According to LGBTQ Nation,  up until the early 1990s any education for LGBTQ youth was about risk management and not how they could develop into positive and healthy adults. Dr Caitlin Ryan “was a leader in developing the first appropriate, supportive clinical care guidelines for working with lesbian and gay adolescents.” Also, during this time, LGBTQ youth were coming out at younger ages and the families they were coming from had little understanding of how to deal with these issues. Ryan who decided that it needed to be changed. She started developing a family-based initiative to combine research, education, intervention and public policy as a means to change how families interact. Along with a social worker Dr. Rafeal Diaz, they created the Family Acceptance Project in 2002. They started interviewing white and latinx LGBTQ youth and their families to categorize behaviors of acceptance and rejection. Any prior research had only dealt with the youth and the not the family dynamic. Their research has also went on to help stop the use of conversion therapy on LGBTQ youth.

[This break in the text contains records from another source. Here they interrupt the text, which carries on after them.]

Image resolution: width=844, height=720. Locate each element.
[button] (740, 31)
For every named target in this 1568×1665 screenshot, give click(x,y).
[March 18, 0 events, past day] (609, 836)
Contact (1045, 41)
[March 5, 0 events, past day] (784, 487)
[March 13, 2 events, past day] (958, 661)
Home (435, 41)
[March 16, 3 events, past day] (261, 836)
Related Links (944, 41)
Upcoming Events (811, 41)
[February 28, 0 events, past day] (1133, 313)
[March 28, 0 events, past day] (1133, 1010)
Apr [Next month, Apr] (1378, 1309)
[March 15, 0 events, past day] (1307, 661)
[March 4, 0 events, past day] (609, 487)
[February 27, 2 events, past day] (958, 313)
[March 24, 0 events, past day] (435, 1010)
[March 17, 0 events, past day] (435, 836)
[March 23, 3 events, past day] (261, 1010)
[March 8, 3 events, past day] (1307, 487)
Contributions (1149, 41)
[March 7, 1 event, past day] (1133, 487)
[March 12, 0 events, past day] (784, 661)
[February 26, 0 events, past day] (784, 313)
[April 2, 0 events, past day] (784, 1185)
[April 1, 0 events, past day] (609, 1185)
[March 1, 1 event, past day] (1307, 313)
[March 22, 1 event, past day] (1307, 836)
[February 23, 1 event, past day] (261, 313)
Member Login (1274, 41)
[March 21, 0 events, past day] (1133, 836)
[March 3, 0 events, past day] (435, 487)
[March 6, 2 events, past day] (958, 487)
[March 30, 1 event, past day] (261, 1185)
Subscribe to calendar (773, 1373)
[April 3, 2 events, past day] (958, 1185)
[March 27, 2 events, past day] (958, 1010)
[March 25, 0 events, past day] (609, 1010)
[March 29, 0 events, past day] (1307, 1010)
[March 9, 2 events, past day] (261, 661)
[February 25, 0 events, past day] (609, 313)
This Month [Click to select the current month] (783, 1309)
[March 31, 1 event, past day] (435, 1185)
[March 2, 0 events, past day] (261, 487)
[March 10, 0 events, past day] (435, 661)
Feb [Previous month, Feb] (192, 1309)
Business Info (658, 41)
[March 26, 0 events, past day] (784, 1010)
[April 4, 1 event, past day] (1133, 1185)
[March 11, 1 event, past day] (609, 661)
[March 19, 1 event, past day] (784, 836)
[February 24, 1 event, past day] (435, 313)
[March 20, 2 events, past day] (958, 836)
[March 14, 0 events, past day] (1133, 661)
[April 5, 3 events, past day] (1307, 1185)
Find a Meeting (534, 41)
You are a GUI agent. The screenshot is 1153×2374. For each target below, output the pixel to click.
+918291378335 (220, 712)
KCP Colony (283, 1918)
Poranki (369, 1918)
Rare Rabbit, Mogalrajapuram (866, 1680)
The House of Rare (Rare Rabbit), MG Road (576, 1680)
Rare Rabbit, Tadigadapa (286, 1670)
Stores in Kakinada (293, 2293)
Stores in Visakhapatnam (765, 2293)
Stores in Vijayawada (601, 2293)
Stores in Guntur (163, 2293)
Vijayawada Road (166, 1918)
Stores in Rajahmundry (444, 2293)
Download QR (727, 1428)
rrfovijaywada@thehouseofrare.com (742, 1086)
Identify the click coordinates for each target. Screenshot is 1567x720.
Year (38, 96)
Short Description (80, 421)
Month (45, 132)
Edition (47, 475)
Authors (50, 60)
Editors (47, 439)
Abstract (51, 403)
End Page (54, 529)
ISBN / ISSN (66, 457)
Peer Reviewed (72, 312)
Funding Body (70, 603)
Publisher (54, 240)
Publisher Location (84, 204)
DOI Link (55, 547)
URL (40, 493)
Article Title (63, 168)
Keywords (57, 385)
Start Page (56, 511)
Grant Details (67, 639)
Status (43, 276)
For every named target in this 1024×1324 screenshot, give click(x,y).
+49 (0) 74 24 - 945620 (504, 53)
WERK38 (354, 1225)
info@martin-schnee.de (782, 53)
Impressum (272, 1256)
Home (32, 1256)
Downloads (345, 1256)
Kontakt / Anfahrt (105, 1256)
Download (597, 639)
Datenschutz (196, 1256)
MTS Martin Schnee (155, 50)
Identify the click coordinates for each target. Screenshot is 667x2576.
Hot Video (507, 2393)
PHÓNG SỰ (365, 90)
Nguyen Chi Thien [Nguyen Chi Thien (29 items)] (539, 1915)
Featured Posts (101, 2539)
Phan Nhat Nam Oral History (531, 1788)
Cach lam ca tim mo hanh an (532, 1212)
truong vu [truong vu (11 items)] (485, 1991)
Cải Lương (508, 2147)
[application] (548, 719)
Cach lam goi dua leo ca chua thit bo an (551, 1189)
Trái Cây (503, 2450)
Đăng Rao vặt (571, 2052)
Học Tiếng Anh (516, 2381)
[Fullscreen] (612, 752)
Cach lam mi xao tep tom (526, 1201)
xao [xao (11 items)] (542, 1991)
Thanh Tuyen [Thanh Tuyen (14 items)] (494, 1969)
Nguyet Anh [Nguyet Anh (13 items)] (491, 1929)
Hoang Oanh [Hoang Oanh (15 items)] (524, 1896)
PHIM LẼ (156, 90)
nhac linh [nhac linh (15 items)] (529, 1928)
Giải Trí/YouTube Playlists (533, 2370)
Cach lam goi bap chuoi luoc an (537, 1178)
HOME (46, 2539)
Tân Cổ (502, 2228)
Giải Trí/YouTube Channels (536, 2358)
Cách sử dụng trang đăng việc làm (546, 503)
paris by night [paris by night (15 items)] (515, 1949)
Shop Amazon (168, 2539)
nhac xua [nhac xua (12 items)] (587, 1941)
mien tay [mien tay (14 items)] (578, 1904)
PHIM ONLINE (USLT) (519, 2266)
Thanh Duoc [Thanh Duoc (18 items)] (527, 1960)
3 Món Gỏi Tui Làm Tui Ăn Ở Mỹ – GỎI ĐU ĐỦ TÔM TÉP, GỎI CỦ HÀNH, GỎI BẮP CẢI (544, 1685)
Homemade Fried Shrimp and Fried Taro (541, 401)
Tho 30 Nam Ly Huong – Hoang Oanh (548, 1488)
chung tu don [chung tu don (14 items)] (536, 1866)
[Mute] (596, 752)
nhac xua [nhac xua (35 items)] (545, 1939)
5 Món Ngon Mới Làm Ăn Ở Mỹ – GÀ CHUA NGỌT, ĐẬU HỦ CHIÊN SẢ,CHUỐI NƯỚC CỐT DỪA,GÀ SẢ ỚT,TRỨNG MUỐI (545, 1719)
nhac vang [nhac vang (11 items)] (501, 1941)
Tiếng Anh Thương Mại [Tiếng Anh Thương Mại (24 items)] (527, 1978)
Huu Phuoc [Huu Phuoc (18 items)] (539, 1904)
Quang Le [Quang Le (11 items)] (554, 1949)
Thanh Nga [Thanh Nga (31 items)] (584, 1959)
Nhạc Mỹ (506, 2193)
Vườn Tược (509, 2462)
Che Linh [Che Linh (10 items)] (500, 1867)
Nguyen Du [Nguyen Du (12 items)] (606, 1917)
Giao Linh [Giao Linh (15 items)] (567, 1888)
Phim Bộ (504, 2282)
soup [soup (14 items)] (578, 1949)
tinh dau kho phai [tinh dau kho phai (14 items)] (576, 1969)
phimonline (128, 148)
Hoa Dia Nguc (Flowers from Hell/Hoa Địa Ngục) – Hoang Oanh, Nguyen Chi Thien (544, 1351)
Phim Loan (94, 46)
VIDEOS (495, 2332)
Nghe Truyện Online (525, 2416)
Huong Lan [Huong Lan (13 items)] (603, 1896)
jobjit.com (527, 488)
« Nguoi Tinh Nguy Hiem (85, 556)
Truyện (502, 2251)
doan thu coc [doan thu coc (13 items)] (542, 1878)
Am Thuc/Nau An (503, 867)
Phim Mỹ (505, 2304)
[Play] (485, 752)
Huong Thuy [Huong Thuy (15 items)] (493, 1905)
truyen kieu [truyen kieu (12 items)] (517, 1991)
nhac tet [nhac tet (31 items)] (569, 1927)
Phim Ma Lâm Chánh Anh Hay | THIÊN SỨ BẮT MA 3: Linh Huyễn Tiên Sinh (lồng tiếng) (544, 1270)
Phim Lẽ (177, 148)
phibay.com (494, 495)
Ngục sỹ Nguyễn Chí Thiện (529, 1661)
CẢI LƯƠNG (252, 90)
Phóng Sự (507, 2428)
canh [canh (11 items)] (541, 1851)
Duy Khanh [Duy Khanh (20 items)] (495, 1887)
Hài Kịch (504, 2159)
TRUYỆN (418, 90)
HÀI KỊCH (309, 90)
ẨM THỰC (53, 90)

four men sitting on platform
Photo by kat wilcox on Pexels.com

Advances like these have helped so many families and LGBTQ youth, but sadly it is not offered everywhere nor do people seek it out as a means to better their family dynamic. So, the mindsets continue. In this country, as acceptance has started to increase, many families are rethinking how they interacted with their kids both during and after coming out. Two years ago, there were a host of videos that circulated through YouTube where LGBTQ youth called their families to come out. Many of them filmed the calls in case anything really bad happened like verbal abuse that could later be denied. Many of them went really well, as evidenced below. But there were also some that did not go as well. It’s hard when the people you have known your entire life reject you for one part of who you are.

This past year Verizon did a different take and had families calling their LGBTQ children/relatives and explaining that they were loved and welcome them back. This shows the better case scenarios that happen and largely you will not find many where the parents or person they were coming out to went badly. And of course, for Verizon, they won’t show the families who refuse to have positive interactions. They are inspiring that times are changing, nonetheless.

The choice of reconciliation, ultimately, comes down to you. If you do not feel that your family will still accept you, after they have had time to process your coming out, then you do not have to make that choice. If they reach out, give them at least the chance to hear what they have to say with an open mind. How you react will be based on the words and intentions from where they come. I, myself, am still working through what I think I should do with my father. However,  know this as truth, if you ever need a family because yours had turned their backs on you, I am here and will do my best to be the support that you need. I will listen to you and not judge based on who you are. You have someone that will cry with you when you need it, offer support and strength when you feel you cannot find it, and laugh with you when your heart needs lifting. You only have to reach out. That’s what Pride is about.